三月の真夜中の空は肌寒く、しかしもうじき春を向かえ、暖かさを取り戻すだろう。

移ろい行く日々と季節と時の中、得ては失いまた何かに手を伸ばして。そうして生きてきた日々全てに、桐野香澄は向き合っていた。

ずっとずっと認める事の出来なかった姉、秋名の死と変える事の出来ない世界の現実。それと向き合うように、過去彼女を自らの手で欲し滅ぼした場所に香澄は立っていた。

崩れ去ったアスファルトの世界の中、今はもう居ない彼女の思い出に手を合わせる。瞳を閉じ、見上げた空から吹き抜ける風は様々な思い出を吹き飛ばして行く。

失ってしまう事が恐ろしくて溜まらなかった。それを手放してしまう事で、全てを失ってしまうように思っていた。

だが、そうではない。たとえ思い出や記憶が全て消えてしまったとしても、心の中に残る生きた証だけは絶対に消す事は出来ない。

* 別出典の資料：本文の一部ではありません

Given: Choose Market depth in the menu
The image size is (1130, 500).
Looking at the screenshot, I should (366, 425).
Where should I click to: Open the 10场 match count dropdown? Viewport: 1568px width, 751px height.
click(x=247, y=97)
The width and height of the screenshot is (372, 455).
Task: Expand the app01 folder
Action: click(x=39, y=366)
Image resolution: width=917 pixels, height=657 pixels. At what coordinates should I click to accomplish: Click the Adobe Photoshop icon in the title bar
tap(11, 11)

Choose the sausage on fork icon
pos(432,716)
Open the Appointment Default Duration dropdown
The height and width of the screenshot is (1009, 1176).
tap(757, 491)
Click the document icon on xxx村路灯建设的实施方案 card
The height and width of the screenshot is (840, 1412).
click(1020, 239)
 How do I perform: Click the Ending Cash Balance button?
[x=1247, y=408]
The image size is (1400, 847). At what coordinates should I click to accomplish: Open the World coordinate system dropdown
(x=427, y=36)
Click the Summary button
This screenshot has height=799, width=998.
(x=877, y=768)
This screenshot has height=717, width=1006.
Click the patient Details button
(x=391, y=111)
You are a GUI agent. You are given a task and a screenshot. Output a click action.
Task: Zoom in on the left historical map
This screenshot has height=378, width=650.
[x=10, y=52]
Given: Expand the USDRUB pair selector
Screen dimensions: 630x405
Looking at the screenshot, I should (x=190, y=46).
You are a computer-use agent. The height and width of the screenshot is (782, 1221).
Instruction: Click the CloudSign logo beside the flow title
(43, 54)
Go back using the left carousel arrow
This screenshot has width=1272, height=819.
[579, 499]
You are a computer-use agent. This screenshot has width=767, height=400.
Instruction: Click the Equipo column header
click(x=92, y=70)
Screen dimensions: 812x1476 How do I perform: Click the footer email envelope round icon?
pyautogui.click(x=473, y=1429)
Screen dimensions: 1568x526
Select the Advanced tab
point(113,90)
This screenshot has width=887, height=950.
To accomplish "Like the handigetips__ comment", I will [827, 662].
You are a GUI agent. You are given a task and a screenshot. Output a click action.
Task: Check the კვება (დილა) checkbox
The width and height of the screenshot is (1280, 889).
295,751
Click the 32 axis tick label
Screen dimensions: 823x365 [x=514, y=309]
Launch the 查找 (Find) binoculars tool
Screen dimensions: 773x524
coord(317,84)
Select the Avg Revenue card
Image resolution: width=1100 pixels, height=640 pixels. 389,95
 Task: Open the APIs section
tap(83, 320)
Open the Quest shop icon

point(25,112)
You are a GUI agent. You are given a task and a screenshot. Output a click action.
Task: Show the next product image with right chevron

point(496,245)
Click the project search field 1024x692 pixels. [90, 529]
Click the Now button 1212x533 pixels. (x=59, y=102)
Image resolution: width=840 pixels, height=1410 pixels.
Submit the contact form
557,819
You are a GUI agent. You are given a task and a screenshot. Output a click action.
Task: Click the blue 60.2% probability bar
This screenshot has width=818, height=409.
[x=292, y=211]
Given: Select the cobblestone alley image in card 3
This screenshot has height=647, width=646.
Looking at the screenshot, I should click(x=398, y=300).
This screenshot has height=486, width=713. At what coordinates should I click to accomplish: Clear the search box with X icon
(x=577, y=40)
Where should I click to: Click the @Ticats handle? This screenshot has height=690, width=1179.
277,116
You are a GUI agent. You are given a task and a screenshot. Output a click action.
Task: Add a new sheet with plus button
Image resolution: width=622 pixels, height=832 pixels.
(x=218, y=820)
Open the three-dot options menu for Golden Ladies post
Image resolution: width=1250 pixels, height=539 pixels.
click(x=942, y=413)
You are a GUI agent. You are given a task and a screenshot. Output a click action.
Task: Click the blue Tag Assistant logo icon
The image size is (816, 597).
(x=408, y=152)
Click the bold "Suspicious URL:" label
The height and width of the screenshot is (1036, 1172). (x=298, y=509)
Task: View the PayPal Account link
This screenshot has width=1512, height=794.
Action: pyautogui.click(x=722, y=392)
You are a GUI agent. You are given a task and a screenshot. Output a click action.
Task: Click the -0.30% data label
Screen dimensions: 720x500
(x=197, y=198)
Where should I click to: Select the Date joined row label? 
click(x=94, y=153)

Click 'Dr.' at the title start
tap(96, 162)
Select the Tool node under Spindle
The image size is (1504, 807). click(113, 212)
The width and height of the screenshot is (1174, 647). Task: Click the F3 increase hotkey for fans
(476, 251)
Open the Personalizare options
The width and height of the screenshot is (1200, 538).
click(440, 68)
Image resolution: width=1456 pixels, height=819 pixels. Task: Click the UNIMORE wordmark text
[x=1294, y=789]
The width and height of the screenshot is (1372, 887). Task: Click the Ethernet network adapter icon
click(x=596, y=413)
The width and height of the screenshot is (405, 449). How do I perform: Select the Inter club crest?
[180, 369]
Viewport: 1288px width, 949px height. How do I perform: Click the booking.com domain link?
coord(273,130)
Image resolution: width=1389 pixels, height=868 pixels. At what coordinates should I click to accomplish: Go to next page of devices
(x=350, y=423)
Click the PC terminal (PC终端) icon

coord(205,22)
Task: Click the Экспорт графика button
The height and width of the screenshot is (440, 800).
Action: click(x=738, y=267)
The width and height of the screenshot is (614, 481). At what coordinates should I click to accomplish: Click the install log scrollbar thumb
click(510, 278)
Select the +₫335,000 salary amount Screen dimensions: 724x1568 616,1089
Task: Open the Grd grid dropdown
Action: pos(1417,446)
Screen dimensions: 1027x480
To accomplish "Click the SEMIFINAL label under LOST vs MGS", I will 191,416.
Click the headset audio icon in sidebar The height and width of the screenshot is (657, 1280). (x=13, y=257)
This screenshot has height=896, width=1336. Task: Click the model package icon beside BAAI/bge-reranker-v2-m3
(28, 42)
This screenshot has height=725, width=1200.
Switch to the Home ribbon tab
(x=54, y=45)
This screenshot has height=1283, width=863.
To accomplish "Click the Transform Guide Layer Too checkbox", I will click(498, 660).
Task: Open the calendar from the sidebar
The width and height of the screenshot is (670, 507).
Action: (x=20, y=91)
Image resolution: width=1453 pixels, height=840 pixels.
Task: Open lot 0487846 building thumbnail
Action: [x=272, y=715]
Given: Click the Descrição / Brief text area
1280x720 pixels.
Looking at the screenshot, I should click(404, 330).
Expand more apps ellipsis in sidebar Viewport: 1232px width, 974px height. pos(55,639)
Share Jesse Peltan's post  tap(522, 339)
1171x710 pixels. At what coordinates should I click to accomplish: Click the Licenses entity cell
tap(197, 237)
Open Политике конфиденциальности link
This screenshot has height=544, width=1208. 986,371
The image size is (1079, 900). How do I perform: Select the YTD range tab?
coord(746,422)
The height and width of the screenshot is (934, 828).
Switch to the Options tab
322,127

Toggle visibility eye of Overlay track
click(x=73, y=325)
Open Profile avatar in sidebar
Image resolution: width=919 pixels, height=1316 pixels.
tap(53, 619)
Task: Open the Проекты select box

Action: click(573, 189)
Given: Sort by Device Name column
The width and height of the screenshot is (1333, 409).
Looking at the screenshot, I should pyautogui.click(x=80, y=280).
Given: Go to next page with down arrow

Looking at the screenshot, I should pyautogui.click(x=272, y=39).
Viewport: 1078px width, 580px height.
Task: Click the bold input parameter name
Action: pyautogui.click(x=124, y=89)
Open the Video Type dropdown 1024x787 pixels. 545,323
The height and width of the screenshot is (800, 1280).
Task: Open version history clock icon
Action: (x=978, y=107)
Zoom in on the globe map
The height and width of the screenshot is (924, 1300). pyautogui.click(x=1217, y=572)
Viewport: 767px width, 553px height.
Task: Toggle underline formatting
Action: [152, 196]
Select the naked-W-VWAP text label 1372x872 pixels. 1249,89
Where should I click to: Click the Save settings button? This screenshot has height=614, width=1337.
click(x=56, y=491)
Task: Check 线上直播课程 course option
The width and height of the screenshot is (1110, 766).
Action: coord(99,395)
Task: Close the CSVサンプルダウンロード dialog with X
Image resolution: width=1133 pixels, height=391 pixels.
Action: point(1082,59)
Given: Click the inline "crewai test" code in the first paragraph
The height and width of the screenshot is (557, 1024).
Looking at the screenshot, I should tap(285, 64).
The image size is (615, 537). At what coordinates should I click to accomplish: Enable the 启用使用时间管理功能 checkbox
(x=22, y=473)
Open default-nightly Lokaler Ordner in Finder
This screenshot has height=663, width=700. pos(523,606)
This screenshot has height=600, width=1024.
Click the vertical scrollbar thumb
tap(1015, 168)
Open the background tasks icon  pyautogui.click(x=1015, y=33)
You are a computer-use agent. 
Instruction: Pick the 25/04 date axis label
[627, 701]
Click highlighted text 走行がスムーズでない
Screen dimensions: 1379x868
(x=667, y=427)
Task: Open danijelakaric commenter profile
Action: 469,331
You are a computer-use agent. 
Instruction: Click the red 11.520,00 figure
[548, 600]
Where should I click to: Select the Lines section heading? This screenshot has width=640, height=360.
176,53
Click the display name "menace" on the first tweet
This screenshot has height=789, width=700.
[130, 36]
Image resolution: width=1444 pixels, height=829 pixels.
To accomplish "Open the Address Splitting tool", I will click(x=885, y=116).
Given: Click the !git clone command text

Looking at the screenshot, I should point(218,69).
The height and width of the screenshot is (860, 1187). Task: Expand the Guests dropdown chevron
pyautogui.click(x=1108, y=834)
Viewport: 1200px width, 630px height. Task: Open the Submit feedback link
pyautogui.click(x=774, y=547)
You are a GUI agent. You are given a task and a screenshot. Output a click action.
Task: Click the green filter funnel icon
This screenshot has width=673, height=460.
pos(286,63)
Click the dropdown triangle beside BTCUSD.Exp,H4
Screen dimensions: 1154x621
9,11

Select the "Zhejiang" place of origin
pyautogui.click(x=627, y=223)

感情ならばいつかは薄れて解けて行く。しかしその向こう側にあった熱い思い出だけは、絶対に消える事がないのだと香澄は理解したから。


「――お別れだ、秋名」


夜空の下に、銀色の髪と真紅の瞳に賭けて誓う。


「俺、強くなるよ。強く生きて行くよ。もう、あんたがいなくても泣かないように……。誰かの涙を、止めて上げられるようになるから」


香澄は涙を流さなかった。それどころか微笑を浮かべ、穏やかな表情で深呼吸する。

心の中でもう一度、愛する人に別れを告げて。


「――――ケリ、つけてくるよ。俺は俺の、やり方で……。不器用でも、そうするしか……前に進む方法はないと思うから」


背を向けて歩き出す。一歩踏みしめるたびにその歩みは過去を風の中へと攫い込んで行く。

失うことを恐れるのではなく、その思い出を力に新しい世界へと歩き続けて行く。

たとえその先に何もなかったとしても。信じて歩んだ道だけが、己の世界を定義づける真実なのだから。



⇒銀翼の、キルシュヴァッサー(1)



桐野香澄が決意を胸に姉に別れを告げる一時間前――。

香澄たちは如月重工の本社ビル、地下工業エリアを歩いていた。

香澄とキルシュヴァッサーの変化、それに伴う大幅な力の増幅。それに付け加え結晶塔の異様な光に、既に戦線は崩壊し街はパニックに陥っている。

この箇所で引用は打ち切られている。